TenantAtlas/specs/117-baseline-drift-engine/data-model.md

# Data Model — Spec 117 Baseline Drift Engine

This document describes the data shapes required to implement deep settings drift via a provider chain and to satisfy provenance requirements (baseline + current).

## Entities (existing)

### `baseline_snapshots`

- Purpose: immutable reference snapshot for a baseline capture.
- Key fields (known from repo):
  - `id`
  - `captured_at` (timestamp; the “since” reference)
  - `baseline_profile_id` (profile reference)
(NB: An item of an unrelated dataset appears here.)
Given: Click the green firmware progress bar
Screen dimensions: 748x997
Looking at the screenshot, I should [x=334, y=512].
### `baseline_snapshot_items`

- Purpose: per-subject snapshot item, stored without tenant identifiers.
- Fields (known from repo):
  - `baseline_snapshot_id`
  - `subject_type`
  - `subject_id`
  - `baseline_hash` (currently meta contract hash)
  - `meta_jsonb` (currently holds provenance-like info)

### `operation_runs`

- Purpose: operational lifecycle for queued capture/compare.
- Contract: summary counts are numeric-only and key-whitelisted; extended detail goes in `context`.

### `findings`

- Purpose: drift findings produced by compare.
- Current: uses `evidence_jsonb` for drift evidence shape.

## Proposed changes

### 1) Findings: add `evidence_fidelity`

**Add column**: `findings.evidence_fidelity` (string)
- Allowed values: `content`, `meta`
- Index: `index_findings_evidence_fidelity` (and/or composite with tenant/status if common)

**Why**: supports fast filtering and stable semantics, while provenance remains in JSON.
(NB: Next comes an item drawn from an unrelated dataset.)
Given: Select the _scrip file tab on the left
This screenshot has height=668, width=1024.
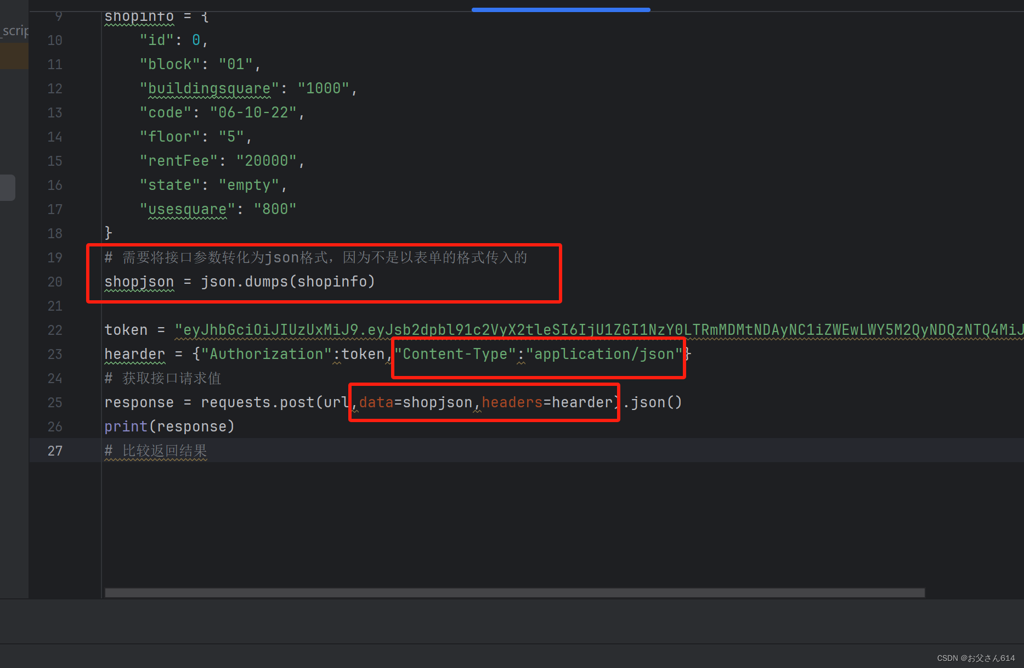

### 2) Evidence JSON shape: include provenance for both sides

Store under `findings.evidence_jsonb` (existing column) with a stable top-level shape:

```json
{
  "change_type": "created|updated|deleted|unchanged",
  "baseline": {
    "hash": "...",
    "provenance": {
      "fidelity": "content|meta",
      "source": "policy_version|inventory",
      "observed_at": "2026-03-02T10:11:12Z",
      "observed_operation_run_id": "uuid-or-int-or-null"
    }
  },
  "current": {
    "hash": "...",
    "provenance": {
      "fidelity": "content|meta",
      "source": "policy_version|inventory",
      "observed_at": "2026-03-02T10:11:12Z",
      "observed_operation_run_id": "uuid-or-int-or-null"
    }
  }
}
```

Notes:
- `source` is intentionally constrained to the two v1.5 sources.
- `observed_operation_run_id` is optional; include when available for traceability.

### 3) Baseline snapshot item provenance

Baseline capture should persist provenance for the baseline-side evidence:

- Continue storing `baseline_hash` on `baseline_snapshot_items`.
- Store baseline-side provenance in `baseline_snapshot_items.meta_jsonb` (existing) in a stable structure:

```json
{
  "evidence": {
    "fidelity": "content|meta",
    "source": "policy_version|inventory",
    "observed_at": "...",
    "observed_operation_run_id": "..."
  }
}
```

Notes:
- This does not add columns to snapshot items (keeps schema minimal).
- Snapshot items remain tenant-identifier-free.

### 4) Operation run context for compare coverage

Store compare coverage and evidence gaps in `operation_runs.context`:

```json
{
  "baseline_compare": {
    "since": "...baseline captured_at...",
    "coverage": {
      "subjects_total": 500,
      "resolved_total": 480,
      "resolved_content": 120,
      "resolved_meta": 360
    },
    "evidence_gaps": {
      "missing_baseline": 0,
      "missing_current": 20,
      "missing_both": 0
    }
  }
}
```

Notes:
- Keep this out of `summary_counts` due to key restrictions.

## Validation rules

- `evidence_fidelity` must be either `content` or `meta`.
- Findings must include both `baseline.provenance` and `current.provenance`.
- When no evidence exists for a subject (per spec), record evidence gap in run context and do not create a finding.

## Migration strategy

- Add a single migration to add `evidence_fidelity` to `findings` + backfill existing rows to `meta`.
- Keep backward compatibility for older findings by defaulting missing JSON paths to `meta`/`inventory` at render time (until backfill completes).